Education Testing Service has not seen any decline in demand for its general-education assessments, said David Payne, vice president and CEO of the firm’s global education division.
“In fact, our own research shows an increased interest in using standardized assessments, like HEIghten, for example, to measure general education student learning outcomes,” he said in a written statement. “With ever-increasing pressure on higher education to demonstrate its value, proactive institutions are using assessments as tools to inform learning improvements and overall institutional effectiveness.”
AAC&U in 2010 released its own rubrics as part of its Valid Assessment of Learning in Undergraduate Education initiative. The group found that 42 percent of respondents’ institutions use those assessments. Those that do tend to use rubrics for assessing critical thinking, written communications, quantitative literacy and oral communications.
In addition, among colleges that use rubrics that were developed at their institutions, 58 percent said AAC&U’s rubrics helped inform their development.

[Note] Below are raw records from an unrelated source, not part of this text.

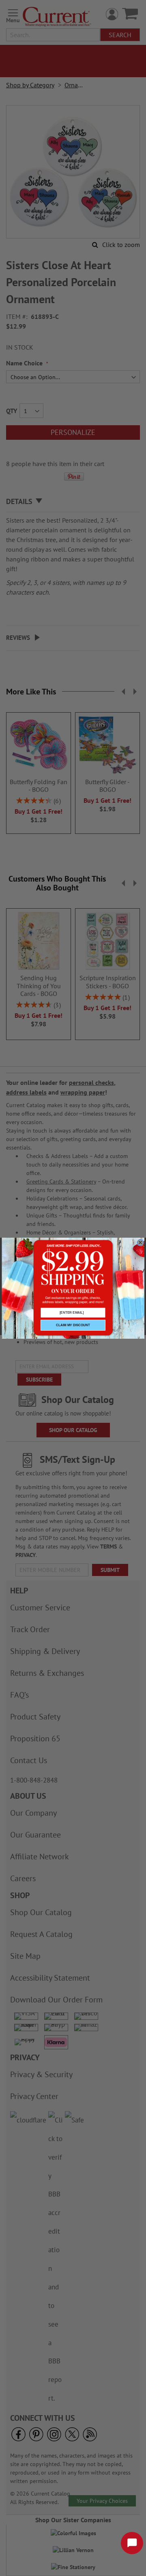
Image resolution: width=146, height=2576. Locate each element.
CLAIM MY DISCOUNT (73, 1325)
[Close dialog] (140, 1242)
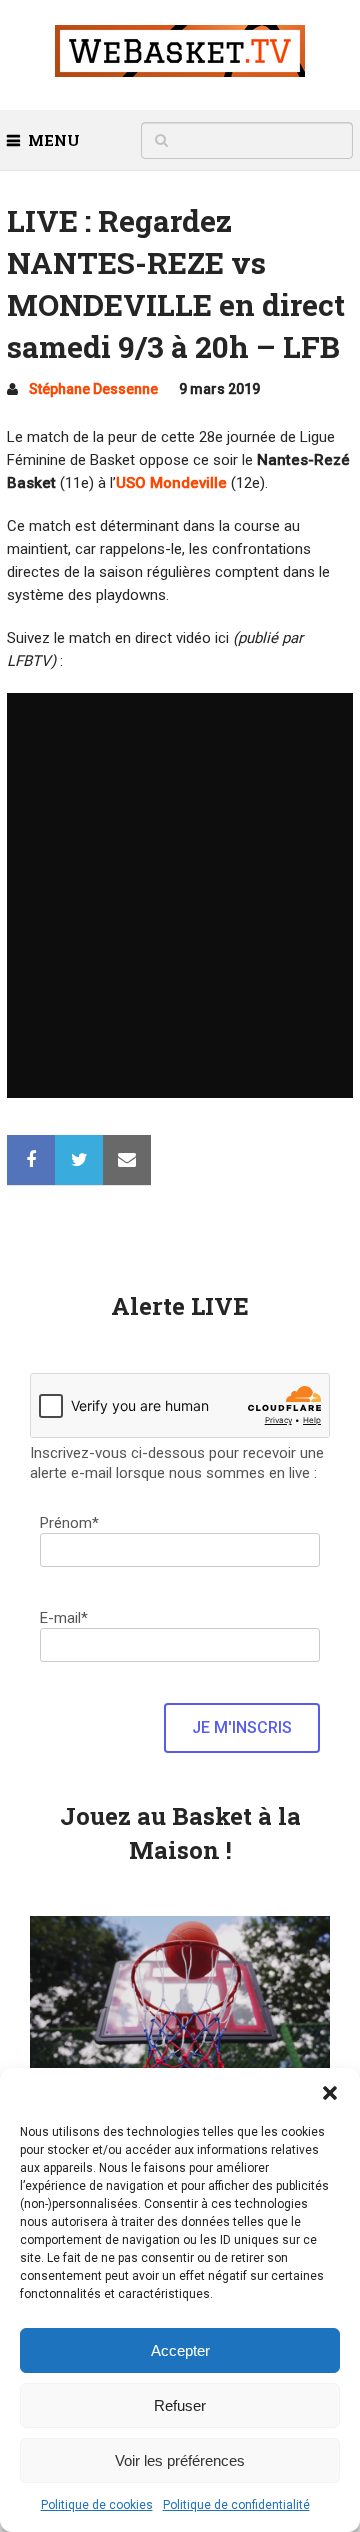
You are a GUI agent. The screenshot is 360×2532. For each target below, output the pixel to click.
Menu (54, 140)
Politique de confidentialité (236, 2505)
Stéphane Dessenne (93, 389)
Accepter (180, 2350)
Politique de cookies (97, 2505)
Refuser (180, 2405)
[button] (330, 2093)
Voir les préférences (180, 2460)
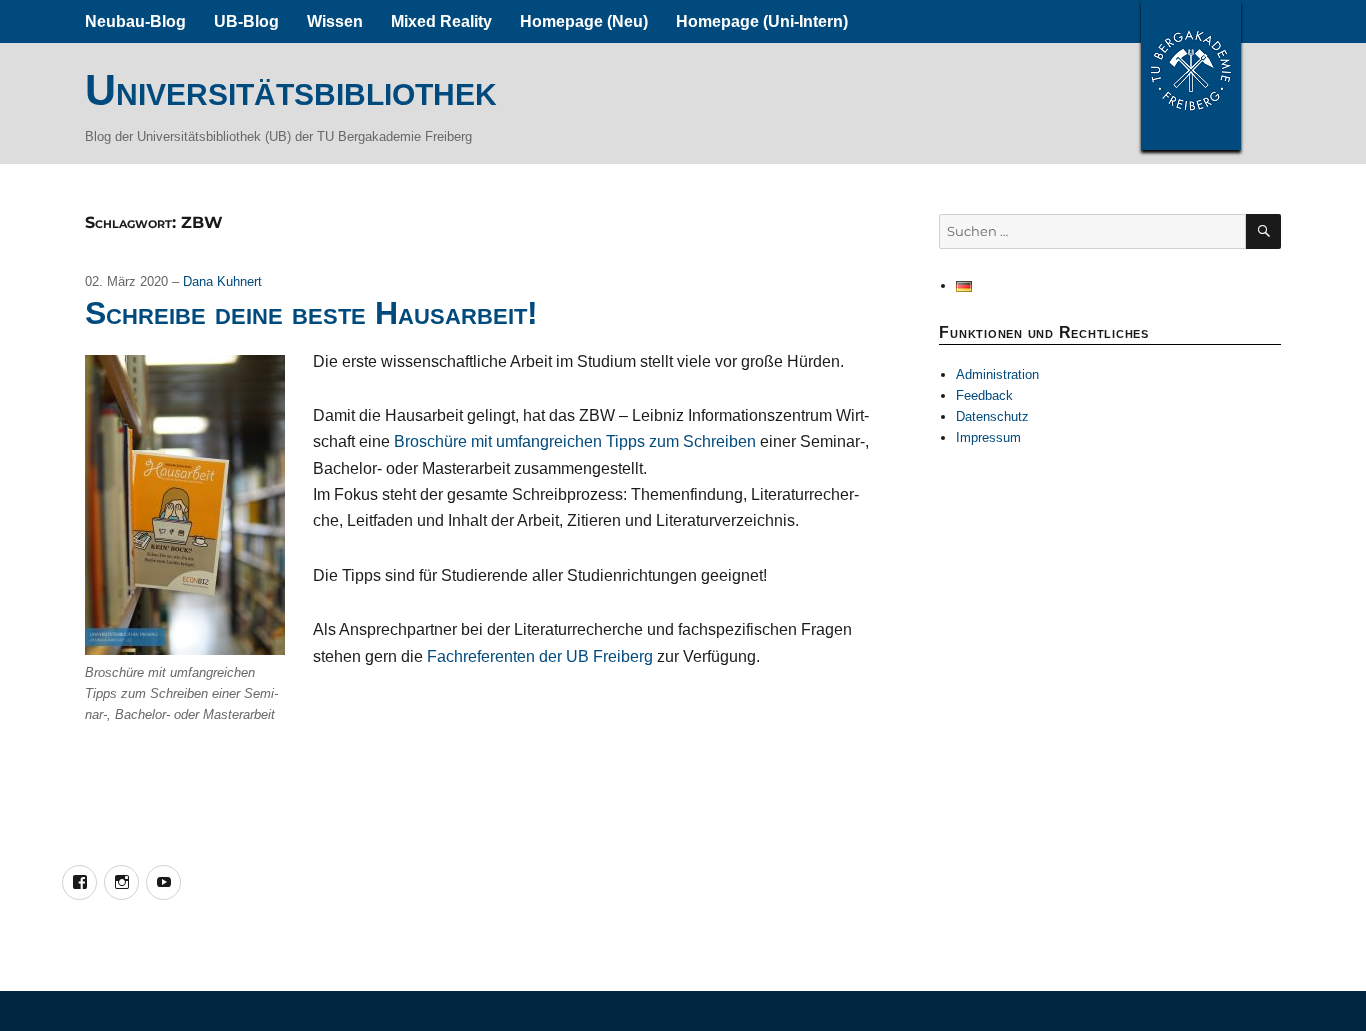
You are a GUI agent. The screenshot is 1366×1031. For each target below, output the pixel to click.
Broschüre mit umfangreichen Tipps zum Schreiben (575, 441)
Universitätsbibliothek (291, 90)
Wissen (335, 21)
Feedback (984, 395)
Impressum (988, 437)
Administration (997, 374)
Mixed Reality (441, 21)
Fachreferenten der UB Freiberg (540, 656)
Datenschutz (992, 416)
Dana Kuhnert (222, 281)
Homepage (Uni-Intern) (762, 21)
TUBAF (1191, 75)
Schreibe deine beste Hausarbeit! (311, 313)
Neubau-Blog (135, 21)
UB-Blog (246, 21)
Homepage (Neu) (584, 21)
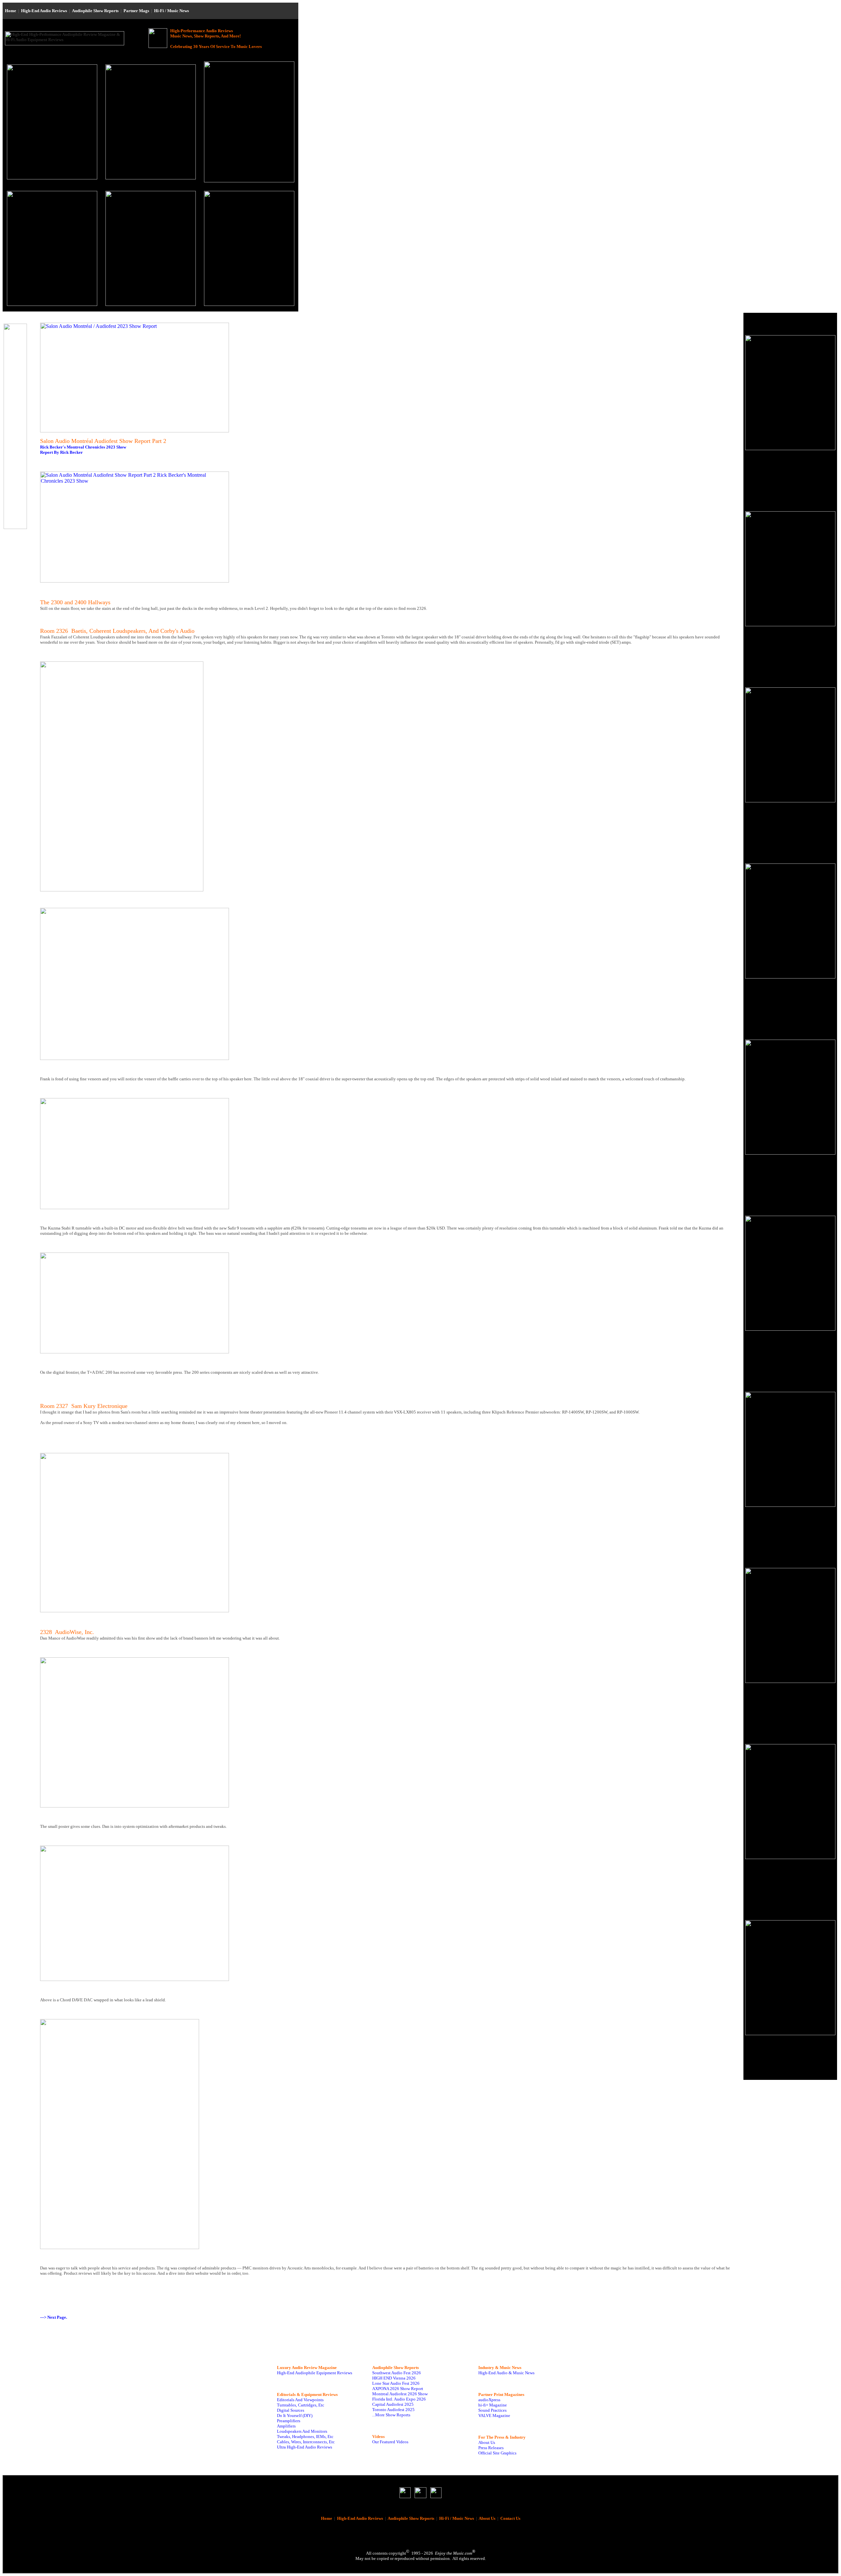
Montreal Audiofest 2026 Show (400, 2393)
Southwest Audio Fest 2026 (396, 2372)
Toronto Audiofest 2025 (393, 2409)
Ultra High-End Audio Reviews (304, 2447)
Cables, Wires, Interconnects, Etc (306, 2441)
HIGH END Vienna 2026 (394, 2378)
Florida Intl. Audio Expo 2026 (399, 2399)
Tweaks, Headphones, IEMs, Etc (305, 2436)
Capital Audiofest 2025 (393, 2404)
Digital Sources (290, 2410)
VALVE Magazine (494, 2415)
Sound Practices (492, 2410)
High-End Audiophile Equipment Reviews (314, 2372)
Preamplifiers (288, 2420)
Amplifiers (286, 2426)
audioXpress (489, 2399)
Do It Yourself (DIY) (294, 2415)
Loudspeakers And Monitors (302, 2431)
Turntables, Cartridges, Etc (300, 2405)
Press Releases (491, 2447)
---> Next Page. (53, 2317)
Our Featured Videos (390, 2441)
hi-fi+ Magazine (492, 2405)
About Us (486, 2442)
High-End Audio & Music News (506, 2372)
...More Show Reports (391, 2414)
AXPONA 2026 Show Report (397, 2388)
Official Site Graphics (497, 2452)
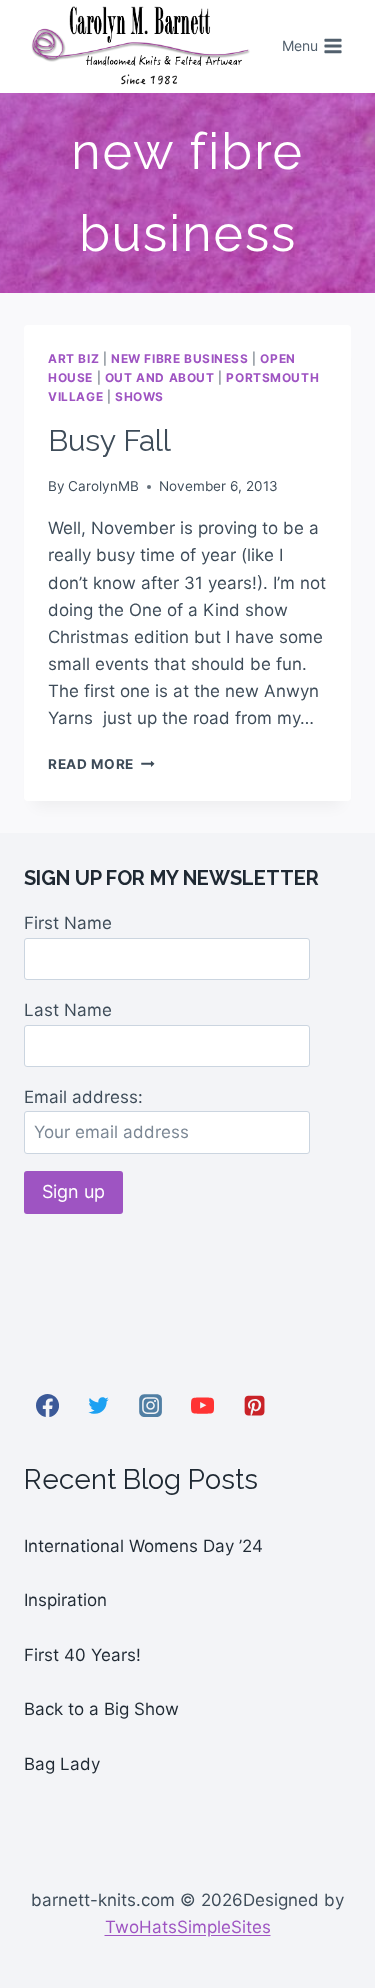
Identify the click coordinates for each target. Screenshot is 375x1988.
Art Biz (73, 358)
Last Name (68, 1010)
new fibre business (180, 358)
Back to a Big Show (101, 1709)
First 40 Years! (82, 1655)
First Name (68, 923)
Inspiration (65, 1600)
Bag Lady (62, 1764)
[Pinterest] (254, 1405)
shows (139, 396)
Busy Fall (109, 440)
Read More (101, 764)
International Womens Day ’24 (143, 1546)
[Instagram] (151, 1405)
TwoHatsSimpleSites (188, 1927)
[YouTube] (202, 1405)
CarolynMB (103, 486)
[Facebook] (47, 1405)
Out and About (160, 377)
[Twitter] (99, 1405)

The results show a “growing sophistication,” said Humphreys. “People are finding the rubrics more useful.”
Colleges also appear to agree, for the most part, on which broad skills and knowledge areas to assess student learning. The association found a majority of respondents have common sets of learning outcomes in 18 of 22 surveyed areas.
Benjamin applauded the group for its work to encourage colleges to use “value rubrics,” or assessments based in student work, including the Lumina Foundation-led Degree Qualifications Profile.
“They help faculty focus on how to figure out the teaching and learning in the classroom,” he said.
Assessment of learning outcomes isn’t going away, said Humphreys. And if higher education doesn’t continue to step up its game, she said, lawmakers will push different ways to try to ensure the value of a college degree. That’s likely to end poorly, as Humphreys said the U.S. Congress will use proxies -- such as graduates’ income levels -- that don’t measure learning.